Der Verein nennt sich Initiative Solidarische Welt Marburg.

2 Sitz und Geschäftsjahr

  • Sitz des Vereins ist Marburg.
  • Das Geschäftsjahr ist das Kalenderjahr.
  • Der Verein wird in das Vereinsregister eingetragen.

3 Zweck

  • Aufgabe und Ziel des Vereins ist die Förderung aller Maßnahmen, die eine wirksame Hilfe für die Bevölkerung in den Entwicklungsländern bedeuten und zur Herstellung des Friedens in der Welt beitragen können.
    Dies geschieht durch:
  • materielle und ideelle Unterstützung von gemeinnützigen, genossenschaftlichen oder Selbsthilfe-Gruppen in den Entwicklungsländern,
  • Förderung von Aktivitäten, die ein Bewusstsein für die Zusammenhänge zwischen Industrieländern und Entwicklungsländern in unserer Bevölkerung bilden.
  • Bei seiner Tätigkeit legt der Verein Wert auf Zusammenarbeit mit allen sozialen, öffentlichen, privaten, kirchlichen und wissenschaftlichen Organisationen, die den in Abs. (1) beschriebenen Zielen des Vereins förderlich sind.
  • Der Verein wendet sich entschieden gegen alle nationalistischen und rassistischen Bestrebungen und will durch seine Arbeit die internationale Gesinnung und Solidarität fördern.

4 Gemeinnützigkeit

  • Der Verein verfolgt in Durchführung des § 3 dieser Satzung ausschließlich und unmittelbar gemeinnützige und mildtätige Zwecke im Sinne der §§ 51-68 der Abgabenverordnung.
  • Der Verein ist selbstlos tätig; er verfolgt nicht in erster Linie eigenwirtschaftliche Zwecke.
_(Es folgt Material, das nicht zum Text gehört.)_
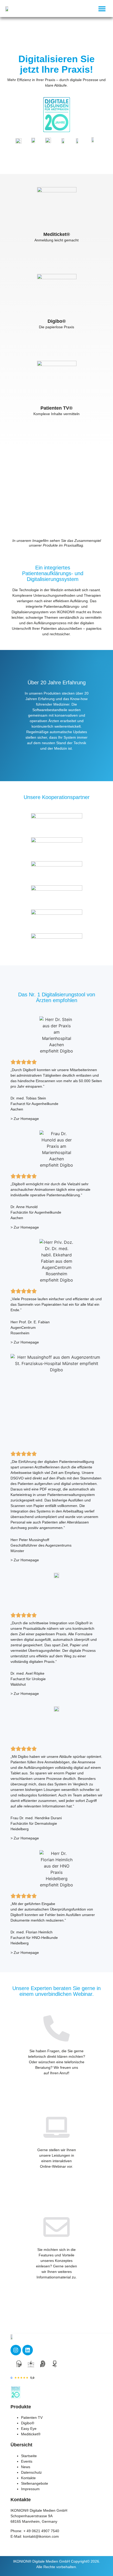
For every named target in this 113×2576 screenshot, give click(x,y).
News (25, 2467)
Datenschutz (31, 2472)
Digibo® (27, 2423)
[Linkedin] (27, 2350)
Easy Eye (29, 2428)
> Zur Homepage (25, 1119)
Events (26, 2461)
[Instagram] (16, 2350)
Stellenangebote (34, 2483)
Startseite (29, 2456)
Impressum (30, 2489)
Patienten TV (32, 2417)
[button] (102, 8)
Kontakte (28, 2478)
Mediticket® (30, 2434)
Mittel des Vereins dürfen nur für die satzungsmäßigen Zwecke verwendet werden. Die Mitglieder erhalten keine Zuwendungen aus Mitteln des Vereins. Bei ihrem Ausscheiden oder bei Auflösung oder Aufhebung des Vereins haben sie keinerlei Anspruch auf das Vereinsvermögen.
  • Es darf keine Person durch Ausgaben, die dem Zweck des Vereins fremd sind, oder durch unverhältnismäßig hohe Vergütungen begünstigt werden.

5 Mitgliedschaft

  • Ordentliche Mitglieder können natürliche Personen werden, die den Zwecken des Vereins im Sinne des § 3 zustimmen.
  • Außerordentliche Mitglieder können juristische Personen werden, die den Zwecken des Vereins im Sinne des § 3 zustimmen.
  • Über die Aufnahme neuer Mitglieder entscheidet der Vorstand mit einfacher Mehrheit.
  • Die Mitgliedschaft endet:
  1. durch schriftliche Austrittserklärung
  2. mit dem Tod des Mitglieds bei einer natürlichen Person
  3. mit der Auflösung bei einer juristischen Person
  4. durch Ausschluss seitens der Mitgliederversammlung
  5. durch Streichung aus der Mitgliederliste.
  • Dieser Ausschluss eines Mitgliedes wegen eines die Zwecke oder das Ansehen des Vereins schädigenden Verhaltens kann nur mit einer Mehrheit von 2/3 der auf einer Mitgliederversammlung abgegebenen Stimmen beschlossen werden, wenn dieser Verhandlungsgegenstand zuvor Bestandteil der Tagungsordnung war.
  • Ein Mitglied kann auf Beschluss des Vorstandes aus der Mitgliederliste gestrichen werden, wenn es
  1. trotz Mahnung mit der Zahlung des Beitrages mehr als ein Jahr im Rückstand ist und kein Antrag auf Beitragsermäßigung vorliegt. Die Streichung darf erst beschlossen werden, wenn seit der Absendung des Mahnschreibens drei Monate verstrichen und die Beitragsschulden nicht beglichen sind. Die Streichung ist dem Mitglied mitzuteilen.
  2. seinen Wohnsitz gewechselt hat, dem Verein seine neue Anschrift nicht mitgeteilt hat, keine Beitragszahlungen mehr geleistet hat und Nachfragen an die zuletzt bekannte Adresse unbeantwortet bleiben.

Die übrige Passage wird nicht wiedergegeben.